Tight wavelet frames (TWFs) in $L^2(\mathbb{R}^n)$ are versatile and practical structures that provide the perfect reconstruction property. Nevertheless, existing TWF construction methods exhibit limitations, including a lack of specific methods for generating mother wavelets in extension-based construction, and the necessity to address the sum of squares (SOS) problem even when specific methods for generating mother wavelets are provided in SOS-based construction. It is a common practice for current TWF constructions to begin with a given refinable function. However, this approach places the entire burden on finding suitable mother wavelets. In this paper, we introduce TWF construction methods that spread the burden between both types of functions: refinable functions and mother wavelets.
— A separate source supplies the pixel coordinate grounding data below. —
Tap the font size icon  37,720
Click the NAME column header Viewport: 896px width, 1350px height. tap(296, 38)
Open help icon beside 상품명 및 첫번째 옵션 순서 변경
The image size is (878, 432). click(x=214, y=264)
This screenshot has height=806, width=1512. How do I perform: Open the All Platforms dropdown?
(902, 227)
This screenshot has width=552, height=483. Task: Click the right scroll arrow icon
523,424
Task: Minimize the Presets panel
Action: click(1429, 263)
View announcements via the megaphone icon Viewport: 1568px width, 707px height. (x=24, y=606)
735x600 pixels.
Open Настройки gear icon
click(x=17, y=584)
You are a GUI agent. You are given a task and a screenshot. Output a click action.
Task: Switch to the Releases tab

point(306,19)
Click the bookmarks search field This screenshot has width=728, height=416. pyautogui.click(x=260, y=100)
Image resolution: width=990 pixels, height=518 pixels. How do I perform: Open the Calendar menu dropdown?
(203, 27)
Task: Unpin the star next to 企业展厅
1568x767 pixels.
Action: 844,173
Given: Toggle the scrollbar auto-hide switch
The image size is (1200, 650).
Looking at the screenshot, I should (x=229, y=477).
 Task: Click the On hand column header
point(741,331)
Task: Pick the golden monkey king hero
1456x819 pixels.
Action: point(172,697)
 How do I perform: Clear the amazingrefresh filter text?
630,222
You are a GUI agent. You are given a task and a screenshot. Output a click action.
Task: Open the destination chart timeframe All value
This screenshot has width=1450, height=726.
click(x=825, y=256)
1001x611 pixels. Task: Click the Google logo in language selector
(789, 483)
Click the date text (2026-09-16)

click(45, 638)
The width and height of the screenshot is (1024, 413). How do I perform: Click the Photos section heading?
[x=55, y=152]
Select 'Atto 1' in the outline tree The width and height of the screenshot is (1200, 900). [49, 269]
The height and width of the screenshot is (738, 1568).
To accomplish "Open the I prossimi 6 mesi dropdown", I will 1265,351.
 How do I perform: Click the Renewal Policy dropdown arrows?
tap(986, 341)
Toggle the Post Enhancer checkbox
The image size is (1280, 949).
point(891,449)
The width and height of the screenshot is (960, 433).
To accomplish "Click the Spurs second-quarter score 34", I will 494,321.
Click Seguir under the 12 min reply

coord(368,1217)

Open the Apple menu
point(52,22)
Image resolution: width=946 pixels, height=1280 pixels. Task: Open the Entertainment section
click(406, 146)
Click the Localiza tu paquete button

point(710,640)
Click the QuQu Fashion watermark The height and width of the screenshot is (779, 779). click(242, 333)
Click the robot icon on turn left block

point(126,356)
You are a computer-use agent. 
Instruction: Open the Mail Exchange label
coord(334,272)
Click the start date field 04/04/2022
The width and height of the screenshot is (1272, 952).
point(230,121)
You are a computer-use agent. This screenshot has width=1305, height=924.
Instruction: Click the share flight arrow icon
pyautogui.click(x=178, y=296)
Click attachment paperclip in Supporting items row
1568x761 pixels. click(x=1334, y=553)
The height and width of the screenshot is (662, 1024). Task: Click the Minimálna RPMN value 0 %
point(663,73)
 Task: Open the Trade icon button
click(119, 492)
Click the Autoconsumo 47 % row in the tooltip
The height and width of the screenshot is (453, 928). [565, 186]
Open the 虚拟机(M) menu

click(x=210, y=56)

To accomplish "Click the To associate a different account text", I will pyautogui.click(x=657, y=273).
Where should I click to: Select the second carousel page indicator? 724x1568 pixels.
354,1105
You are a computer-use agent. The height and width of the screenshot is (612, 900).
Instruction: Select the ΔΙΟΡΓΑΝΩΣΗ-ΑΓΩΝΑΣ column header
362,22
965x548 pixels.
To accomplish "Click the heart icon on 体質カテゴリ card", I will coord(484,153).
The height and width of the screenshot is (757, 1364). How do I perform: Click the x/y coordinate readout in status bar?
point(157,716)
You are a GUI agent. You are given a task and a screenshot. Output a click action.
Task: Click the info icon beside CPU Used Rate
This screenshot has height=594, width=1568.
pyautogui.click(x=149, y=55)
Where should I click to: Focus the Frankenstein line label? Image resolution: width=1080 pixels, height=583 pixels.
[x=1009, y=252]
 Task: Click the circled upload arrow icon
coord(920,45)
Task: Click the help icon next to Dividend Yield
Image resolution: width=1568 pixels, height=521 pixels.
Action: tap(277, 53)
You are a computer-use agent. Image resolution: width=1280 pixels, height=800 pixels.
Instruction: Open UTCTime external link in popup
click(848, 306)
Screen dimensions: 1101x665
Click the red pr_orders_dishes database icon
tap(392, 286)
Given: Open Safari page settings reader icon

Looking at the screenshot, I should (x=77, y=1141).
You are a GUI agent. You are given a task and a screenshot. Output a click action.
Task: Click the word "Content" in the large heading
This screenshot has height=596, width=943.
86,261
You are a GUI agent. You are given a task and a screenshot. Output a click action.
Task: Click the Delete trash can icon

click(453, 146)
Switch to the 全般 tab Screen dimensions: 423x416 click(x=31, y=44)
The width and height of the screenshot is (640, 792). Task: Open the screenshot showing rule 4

These construction methods offer an alternative approach to circumvent the SOS problem while providing specific techniques for generating mother wavelets. We present examples to illustrate our construction methods.

翻译：在$L^2(\mathbb{R}^n)$空间中的紧小波框架（TWFs）是具有完美重构特性的多功能实用结构。然而，现有TWF构建方法存在若干局限性：在基于扩展的构建中缺乏生成母小波的具体方法；而在基于平方和（SOS）的构建中，即使提供了生成母小波的具体方法，仍需解决SOS问题。当前TWF构建通常从给定可细化函数出发，但这种方法将全部负担置于寻找合适母小波的过程。本文提出在可细化函数与母小波两类函数间分担责任的TWF构建方法。这些构建方法提供了规避SOS问题的替代途径，同时给出了生成母小波的具体技术。我们通过示例阐明所提出的构建方法。